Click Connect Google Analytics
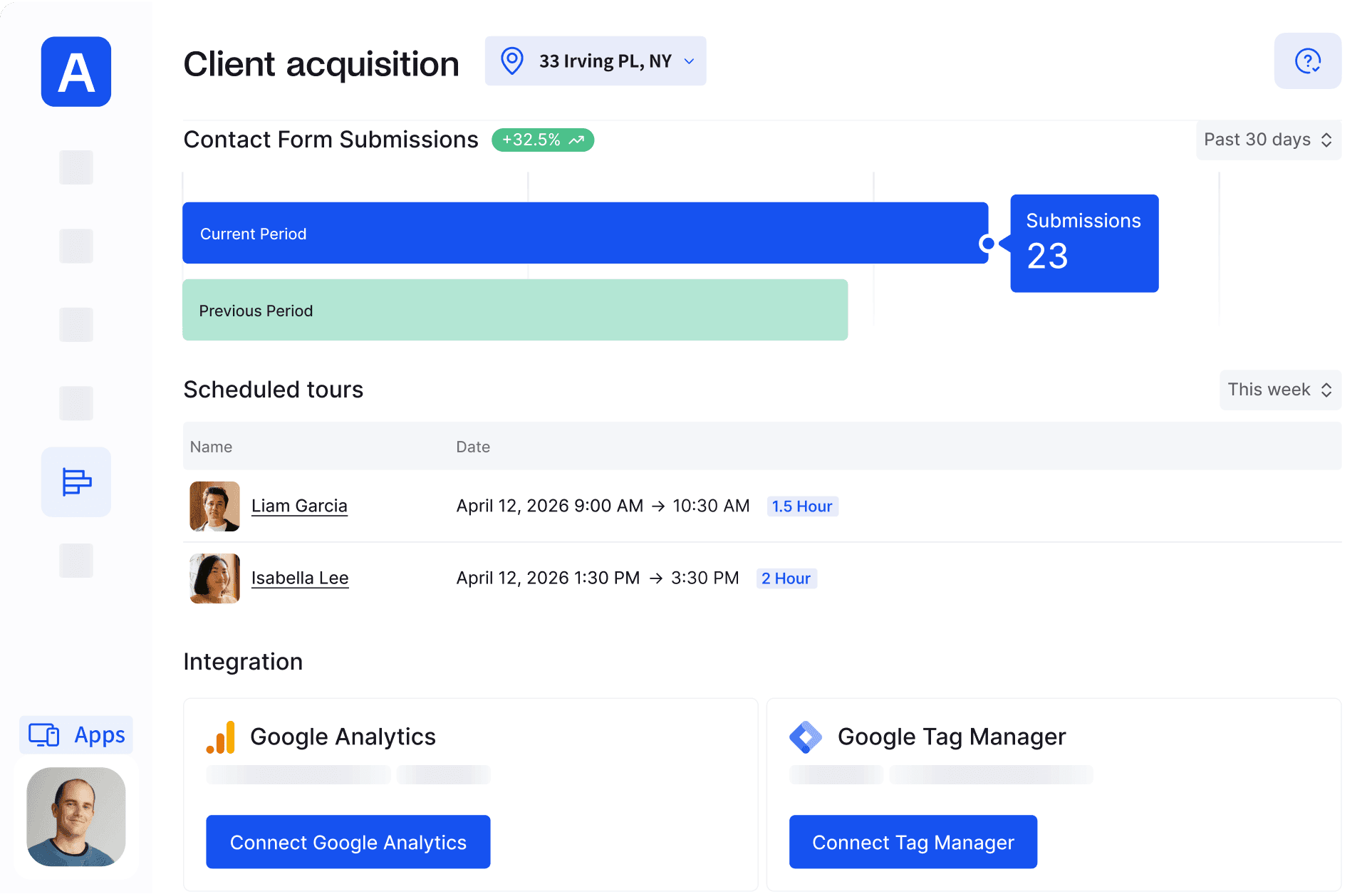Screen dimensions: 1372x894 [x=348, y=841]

++++++++++++++++++++

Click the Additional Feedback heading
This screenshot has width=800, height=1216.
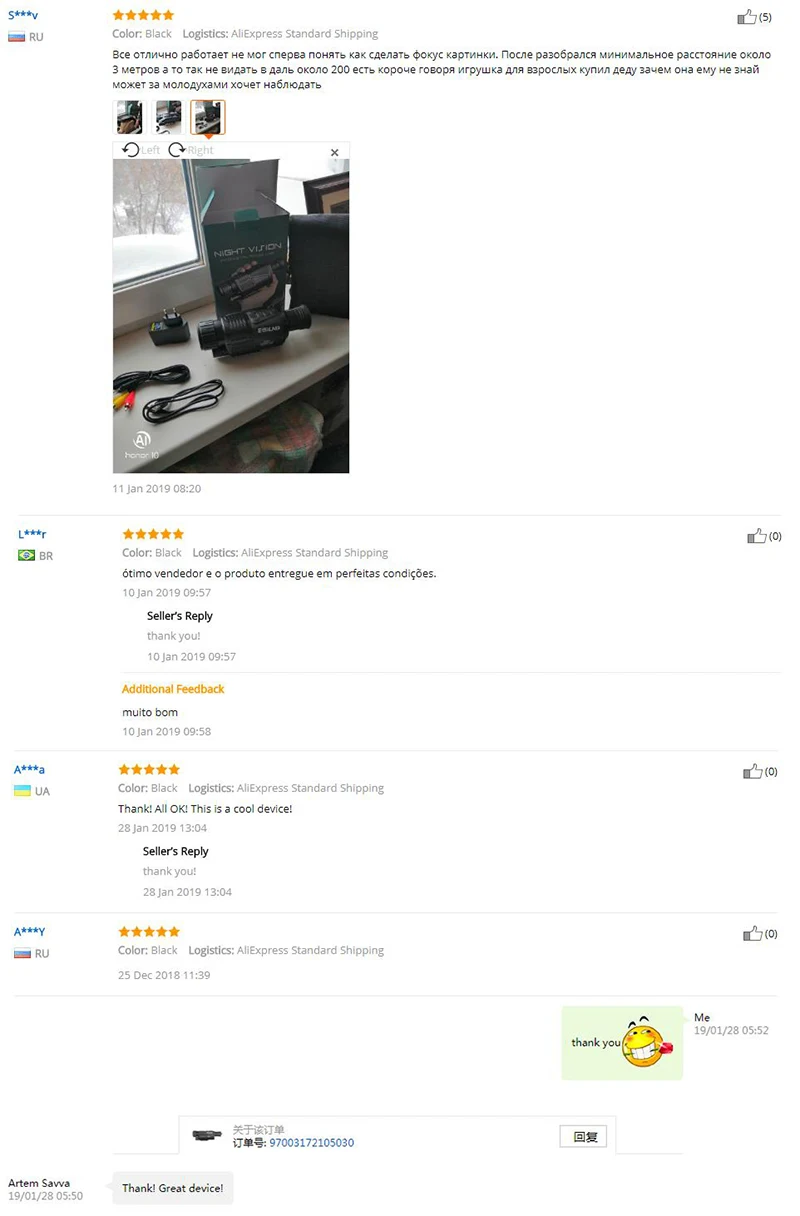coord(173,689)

++++++++++++++++++++

• _Work instructions_
Can you echo the records word for word, from the line with "Click the Additional Feedback heading" up to and including the line with "coord(173,689)", leaving out the pictures?

• _Task answer_
Click the Additional Feedback heading
This screenshot has width=800, height=1216.
coord(173,689)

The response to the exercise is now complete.